NATS: Lightweight Pub/Sub

NATS is high-performance, cloud-native messaging system emphasizing simplicity and speed. Best for fire-and-forget pub/sub, service discovery, and request-reply patterns.

Installing NATS client:

go get github.com/nats-io/nats.go
# => Official NATS Go client
# => Simple, idiomatic Go API

Basic pub/sub pattern:

package main

import (
    "fmt"
    "github.com/nats-io/nats.go"
    // => NATS Go client
    "log"
    "time"
)

func publishMessages(nc *nats.Conn) {
    // => Publishes messages to subject

    subject := "orders.created"
    // => subject is message topic
    // => Hierarchical: orders.created, orders.updated, users.created
    // => Subscribers use subject patterns

    for i := 1; i <= 5; i++ {
        message := fmt.Sprintf("Order %d created", i)

        if err := nc.Publish(subject, []byte(message)); err != nil {
            // => nc.Publish sends message to subject
            // => subject is destination
            // => []byte(message) is payload (binary)
            // => Fire-and-forget (no acknowledgment by default)
            // => Returns error if connection broken
            log.Printf("Publish failed: %v", err)
            continue
        }

        log.Printf("Published: %s", message)
        time.Sleep(500 * time.Millisecond)
        // => Wait between messages
    }
}

func subscribeMessages(nc *nats.Conn) {
    // => Subscribes to subject and processes messages

    subject := "orders.created"

    sub, err := nc.Subscribe(subject, func(msg *nats.Msg) {
        // => nc.Subscribe registers callback for subject
        // => Callback invoked when message arrives
        // => msg.Data is message payload ([]byte)
        // => Runs in separate goroutine per message

        log.Printf("Received: %s", string(msg.Data))
        // => msg.Data is payload bytes
        // => Convert to string for logging
    })

    if err != nil {
        log.Fatalf("Subscribe failed: %v", err)
    }
    defer sub.Unsubscribe()
    // => Unsubscribe stops receiving messages
    // => Releases resources

    // Keep subscription active
    time.Sleep(10 * time.Second)
}

func main() {
    nc, err := nats.Connect(nats.DefaultURL)
    // => nats.Connect establishes connection to NATS server
    // => nats.DefaultURL is nats://localhost:4222
    // => nc is *nats.Conn (connection handle)
    // => Safe for concurrent use

    if err != nil {
        log.Fatalf("Failed to connect: %v", err)
    }
    defer nc.Close()
    // => Close connection when done

    // Start subscriber in goroutine
    go subscribeMessages(nc)

    // Wait for subscriber to start
    time.Sleep(time.Second)

    // Publish messages
    publishMessages(nc)

    // Wait for messages to be processed
    time.Sleep(2 * time.Second)
}

Queue groups (work queue pattern):

func subscribeQueue(nc *nats.Conn, workerID int) {
    // => Queue subscription: only one subscriber in group receives message

    subject := "orders.process"
    queueGroup := "order-workers"
    // => queueGroup is worker group name
    // => NATS distributes messages across group members
    // => Each message delivered to one worker (load balancing)

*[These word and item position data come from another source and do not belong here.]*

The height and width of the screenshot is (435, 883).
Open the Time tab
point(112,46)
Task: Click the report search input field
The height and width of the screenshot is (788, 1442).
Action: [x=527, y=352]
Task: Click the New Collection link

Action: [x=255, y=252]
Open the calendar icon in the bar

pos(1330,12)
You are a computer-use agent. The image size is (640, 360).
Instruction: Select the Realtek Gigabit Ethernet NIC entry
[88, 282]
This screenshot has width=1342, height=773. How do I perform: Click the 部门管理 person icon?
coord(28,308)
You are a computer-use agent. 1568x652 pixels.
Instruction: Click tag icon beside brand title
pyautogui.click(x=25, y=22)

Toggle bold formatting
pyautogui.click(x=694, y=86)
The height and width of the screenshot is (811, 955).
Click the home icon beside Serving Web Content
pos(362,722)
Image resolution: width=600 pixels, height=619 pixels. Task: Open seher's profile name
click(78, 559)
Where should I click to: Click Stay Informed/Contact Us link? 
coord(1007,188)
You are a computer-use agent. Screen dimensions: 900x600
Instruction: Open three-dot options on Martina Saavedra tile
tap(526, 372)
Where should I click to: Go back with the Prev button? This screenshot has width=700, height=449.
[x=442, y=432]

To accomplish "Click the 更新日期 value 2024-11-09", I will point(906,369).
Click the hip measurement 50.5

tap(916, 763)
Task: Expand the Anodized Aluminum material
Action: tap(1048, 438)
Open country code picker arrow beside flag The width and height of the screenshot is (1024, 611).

    sub, err := nc.QueueSubscribe(subject, queueGroup, func(msg *nats.Msg) {
        // => QueueSubscribe joins queue group
        // => Only one subscriber in group receives message
        // => Automatic load balancing

        log.Printf("Worker %d processing: %s", workerID, string(msg.Data))
        time.Sleep(2 * time.Second)
        // => Simulate work
        log.Printf("Worker %d finished", workerID)
    })

    if err != nil {
        log.Fatalf("QueueSubscribe failed: %v", err)
    }
    defer sub.Unsubscribe()

    select {}
    // => Block forever (keep worker running)
}

func main() {
    nc, _ := nats.Connect(nats.DefaultURL)
    defer nc.Close()

    // Start 3 workers
    for i := 1; i <= 3; i++ {
        go subscribeQueue(nc, i)
    }

    time.Sleep(time.Second)

    // Publish 10 messages (distributed across workers)
    for i := 1; i <= 10; i++ {
        msg := fmt.Sprintf("Order %d", i)
        nc.Publish("orders.process", []byte(msg))
    }

    time.Sleep(30 * time.Second)
}

Request-reply pattern:

func replyServer(nc *nats.Conn) {
    // => Request-reply server: responds to requests

    subject := "user.info"

    sub, err := nc.Subscribe(subject, func(msg *nats.Msg) {
        // => Subscribe to requests

        userID := string(msg.Data)
        // => msg.Data is request payload

        response := fmt.Sprintf("User info for %s: Alice", userID)

        msg.Respond([]byte(response))
        // => msg.Respond sends response back to requester
        // => Response delivered to reply subject
        // => Requester receives response
    })

    if err != nil {
        log.Fatalf("Subscribe failed: %v", err)
    }
    defer sub.Unsubscribe()

    select {}
}

func requestClient(nc *nats.Conn) {
    subject := "user.info"
    request := []byte("123")

    msg, err := nc.Request(subject, request, 2*time.Second)
    // => nc.Request sends request and waits for response
    // => request is payload
    // => 2*time.Second is timeout
    // => msg is response message
    // => Returns error if timeout or no response

    if err != nil {
        log.Fatalf("Request failed: %v", err)
    }

    log.Printf("Response: %s", string(msg.Data))
    // => msg.Data is response payload
}

RabbitMQ: Feature-Rich Message Broker

RabbitMQ is message broker with advanced routing, persistence, and delivery guarantees. Best for work queues, task distribution, and complex routing patterns.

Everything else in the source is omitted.